My talk investigates these phenomena through the supply chain stories that logistical media tells about them. Logistics is the efficient movement of goods, people, and information to optimize profit; logistical media are all the technical modes of coordination that support it, from paper bills of lading to supply chain software, from electronic seals and contact chips to QR codes and RFID scans, from Blockchain-based authentication to social media posts and feeds. Aiming to make a good’s journey transparent, they quickly become more complex and open to interpretation. Fake goods’ stories are often told by the customs and border patrol that seek to eliminate them; NFTs, which are themselves the documentation of the digital supply chain that produces them, give turbulent accounts of their ontology and value.
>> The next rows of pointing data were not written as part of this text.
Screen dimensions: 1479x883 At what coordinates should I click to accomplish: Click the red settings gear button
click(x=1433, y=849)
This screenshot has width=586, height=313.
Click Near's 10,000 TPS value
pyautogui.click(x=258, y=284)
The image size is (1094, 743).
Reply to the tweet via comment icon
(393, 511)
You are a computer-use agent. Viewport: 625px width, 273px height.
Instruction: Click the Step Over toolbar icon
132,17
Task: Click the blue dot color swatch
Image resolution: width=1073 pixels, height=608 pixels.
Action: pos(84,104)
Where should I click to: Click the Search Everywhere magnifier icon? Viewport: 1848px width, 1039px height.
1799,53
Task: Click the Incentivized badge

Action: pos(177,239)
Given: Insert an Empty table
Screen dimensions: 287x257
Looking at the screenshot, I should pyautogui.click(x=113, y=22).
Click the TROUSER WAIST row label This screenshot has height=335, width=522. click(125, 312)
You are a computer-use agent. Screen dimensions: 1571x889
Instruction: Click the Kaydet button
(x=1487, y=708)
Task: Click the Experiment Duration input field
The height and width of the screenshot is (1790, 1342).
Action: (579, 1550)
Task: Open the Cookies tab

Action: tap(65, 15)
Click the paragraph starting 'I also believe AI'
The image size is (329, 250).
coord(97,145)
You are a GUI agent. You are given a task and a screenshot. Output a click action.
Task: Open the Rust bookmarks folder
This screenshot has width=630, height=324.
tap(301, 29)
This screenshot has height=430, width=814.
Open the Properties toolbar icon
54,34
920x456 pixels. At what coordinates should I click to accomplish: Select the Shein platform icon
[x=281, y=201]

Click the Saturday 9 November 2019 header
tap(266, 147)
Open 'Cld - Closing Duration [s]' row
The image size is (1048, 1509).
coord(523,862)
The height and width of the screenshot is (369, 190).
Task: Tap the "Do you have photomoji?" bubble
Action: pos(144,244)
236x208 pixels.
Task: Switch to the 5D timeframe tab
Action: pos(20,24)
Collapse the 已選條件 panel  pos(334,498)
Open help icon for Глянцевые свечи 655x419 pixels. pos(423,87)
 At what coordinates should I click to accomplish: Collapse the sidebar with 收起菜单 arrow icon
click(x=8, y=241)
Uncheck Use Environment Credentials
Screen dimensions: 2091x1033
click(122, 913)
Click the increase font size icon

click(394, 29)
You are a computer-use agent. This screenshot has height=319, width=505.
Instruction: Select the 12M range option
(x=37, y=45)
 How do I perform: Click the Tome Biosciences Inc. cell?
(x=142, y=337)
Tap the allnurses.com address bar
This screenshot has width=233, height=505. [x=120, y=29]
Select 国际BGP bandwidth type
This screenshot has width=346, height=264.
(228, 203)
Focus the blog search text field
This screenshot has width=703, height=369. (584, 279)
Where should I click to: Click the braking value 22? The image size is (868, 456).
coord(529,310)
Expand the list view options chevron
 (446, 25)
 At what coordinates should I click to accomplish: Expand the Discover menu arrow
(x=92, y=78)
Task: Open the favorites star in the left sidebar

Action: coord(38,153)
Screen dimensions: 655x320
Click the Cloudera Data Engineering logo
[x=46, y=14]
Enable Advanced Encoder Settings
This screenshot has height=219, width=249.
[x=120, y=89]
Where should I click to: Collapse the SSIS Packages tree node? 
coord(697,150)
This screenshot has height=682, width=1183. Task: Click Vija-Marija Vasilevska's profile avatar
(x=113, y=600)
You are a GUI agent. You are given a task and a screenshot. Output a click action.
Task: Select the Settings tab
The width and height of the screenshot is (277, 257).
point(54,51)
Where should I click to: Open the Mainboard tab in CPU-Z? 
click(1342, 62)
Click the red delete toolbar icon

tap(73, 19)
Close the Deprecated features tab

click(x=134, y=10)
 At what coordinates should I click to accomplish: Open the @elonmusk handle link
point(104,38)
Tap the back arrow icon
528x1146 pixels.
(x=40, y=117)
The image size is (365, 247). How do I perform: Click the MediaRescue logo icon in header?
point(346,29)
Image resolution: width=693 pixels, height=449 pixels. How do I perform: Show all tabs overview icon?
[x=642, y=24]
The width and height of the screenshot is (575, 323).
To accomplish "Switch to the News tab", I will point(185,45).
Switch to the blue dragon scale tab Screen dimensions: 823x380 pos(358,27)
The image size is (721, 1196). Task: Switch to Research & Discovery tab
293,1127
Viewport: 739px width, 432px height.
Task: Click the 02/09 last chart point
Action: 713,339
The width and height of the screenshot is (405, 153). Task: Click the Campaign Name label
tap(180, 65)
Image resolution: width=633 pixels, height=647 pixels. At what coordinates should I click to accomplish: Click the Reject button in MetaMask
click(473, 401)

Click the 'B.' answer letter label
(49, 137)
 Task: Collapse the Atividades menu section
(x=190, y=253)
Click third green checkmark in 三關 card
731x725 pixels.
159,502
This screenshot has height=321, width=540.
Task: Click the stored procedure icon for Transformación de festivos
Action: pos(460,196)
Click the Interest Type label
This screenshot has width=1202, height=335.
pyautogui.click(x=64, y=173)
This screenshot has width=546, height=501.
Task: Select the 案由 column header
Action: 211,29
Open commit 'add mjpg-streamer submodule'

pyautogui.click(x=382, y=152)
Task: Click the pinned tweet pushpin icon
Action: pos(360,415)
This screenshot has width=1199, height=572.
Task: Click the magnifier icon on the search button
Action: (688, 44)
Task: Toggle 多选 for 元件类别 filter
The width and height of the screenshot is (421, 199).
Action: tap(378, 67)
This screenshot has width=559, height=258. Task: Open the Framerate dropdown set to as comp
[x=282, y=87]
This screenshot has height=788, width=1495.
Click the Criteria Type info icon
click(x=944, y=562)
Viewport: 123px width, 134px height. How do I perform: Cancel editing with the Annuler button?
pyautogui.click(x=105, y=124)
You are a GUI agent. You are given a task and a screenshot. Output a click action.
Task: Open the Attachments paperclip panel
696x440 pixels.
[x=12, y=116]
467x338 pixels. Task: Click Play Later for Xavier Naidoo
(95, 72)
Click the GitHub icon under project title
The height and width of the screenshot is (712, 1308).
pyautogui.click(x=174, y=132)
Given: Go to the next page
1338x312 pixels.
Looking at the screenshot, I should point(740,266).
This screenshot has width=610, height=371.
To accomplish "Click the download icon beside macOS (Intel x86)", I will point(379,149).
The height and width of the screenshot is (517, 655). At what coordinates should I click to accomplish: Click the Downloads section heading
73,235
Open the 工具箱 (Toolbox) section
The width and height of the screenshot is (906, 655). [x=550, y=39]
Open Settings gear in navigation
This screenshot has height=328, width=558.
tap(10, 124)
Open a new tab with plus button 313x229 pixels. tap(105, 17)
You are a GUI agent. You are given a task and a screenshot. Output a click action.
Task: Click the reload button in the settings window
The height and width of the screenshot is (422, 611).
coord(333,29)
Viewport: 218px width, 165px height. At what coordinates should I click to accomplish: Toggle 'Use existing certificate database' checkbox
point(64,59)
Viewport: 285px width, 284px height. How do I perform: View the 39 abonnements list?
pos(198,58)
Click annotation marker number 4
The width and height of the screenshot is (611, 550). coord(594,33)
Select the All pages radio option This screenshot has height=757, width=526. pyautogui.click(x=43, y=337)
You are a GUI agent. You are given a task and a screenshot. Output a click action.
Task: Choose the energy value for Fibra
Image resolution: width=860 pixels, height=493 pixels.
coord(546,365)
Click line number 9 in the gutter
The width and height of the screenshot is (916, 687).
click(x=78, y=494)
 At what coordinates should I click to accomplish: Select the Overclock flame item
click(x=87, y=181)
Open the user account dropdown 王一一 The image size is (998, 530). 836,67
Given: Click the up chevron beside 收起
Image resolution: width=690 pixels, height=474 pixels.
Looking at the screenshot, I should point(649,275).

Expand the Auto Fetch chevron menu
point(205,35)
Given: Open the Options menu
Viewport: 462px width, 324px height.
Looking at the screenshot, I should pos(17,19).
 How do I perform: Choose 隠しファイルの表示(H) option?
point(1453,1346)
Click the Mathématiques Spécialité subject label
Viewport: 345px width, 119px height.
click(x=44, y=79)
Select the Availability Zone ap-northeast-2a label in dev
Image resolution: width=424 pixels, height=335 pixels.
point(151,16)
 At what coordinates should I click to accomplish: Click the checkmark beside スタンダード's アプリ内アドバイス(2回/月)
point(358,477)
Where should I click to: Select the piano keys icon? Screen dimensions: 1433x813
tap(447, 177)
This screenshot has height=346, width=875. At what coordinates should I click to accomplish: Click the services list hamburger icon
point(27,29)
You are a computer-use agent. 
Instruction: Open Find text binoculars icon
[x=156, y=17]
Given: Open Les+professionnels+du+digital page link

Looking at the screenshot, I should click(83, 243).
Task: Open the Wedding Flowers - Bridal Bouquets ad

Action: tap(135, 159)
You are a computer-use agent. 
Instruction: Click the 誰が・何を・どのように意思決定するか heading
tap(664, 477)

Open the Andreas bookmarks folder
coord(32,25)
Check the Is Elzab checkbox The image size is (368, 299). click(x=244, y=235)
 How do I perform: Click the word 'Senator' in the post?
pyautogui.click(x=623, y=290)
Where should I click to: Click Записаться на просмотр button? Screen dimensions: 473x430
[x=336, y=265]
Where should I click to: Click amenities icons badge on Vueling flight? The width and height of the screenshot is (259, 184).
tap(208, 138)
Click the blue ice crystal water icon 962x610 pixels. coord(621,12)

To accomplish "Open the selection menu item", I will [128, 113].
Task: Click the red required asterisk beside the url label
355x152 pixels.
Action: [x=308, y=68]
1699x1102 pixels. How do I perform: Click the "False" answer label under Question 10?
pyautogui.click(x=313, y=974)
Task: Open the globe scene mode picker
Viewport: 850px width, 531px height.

By precisely situating these phenomena in terms of logistics, I aim to better describe the headways of global consumerism, aesthetics, and culture. Economic thought, which persists in categorizing goods as either “real” or “intangible,” is not nimble enough to parse the values within the discourses’ paired binary oppositions between physical and digital, authentic and fake, objective and fictional, grounded and virtual, valuable and valueless. A more careful analysis reveals surprising shifts: supply chain authentication increases the flow of fake goods; goods take on the characteristics of money; and though authenticity persists, its storytellers shift from elite institutions to ordinary media consumers."

Biography

Susan Zieger is Professor of English Literature at the University of California, Riverside. She received her BA in English Literature from Dartmouth College in 1995, her MSc in the History of Science, Medicine, and Technology from Imperial College, UK in 2000, and her PhD in English Literature from the University of California, Berkeley in 2002. She is the author of Inventing the Addict: Drugs, Race, and Sexuality in Nineteenth-Century British and American Literature (2008), The Mediated Mind: Affect, Ephemera, and Consumerism in the Nineteenth Century (2018), and numerous articles investigating the intersections of consumption, identity, and mass culture.

Practical information

The seminar will be held on the Sciences Po campus, 1 place Saint Thomas d'Aquin (Room K. 011), 75007 Paris. A virtual meeting room will also be available.

Mandatory registration.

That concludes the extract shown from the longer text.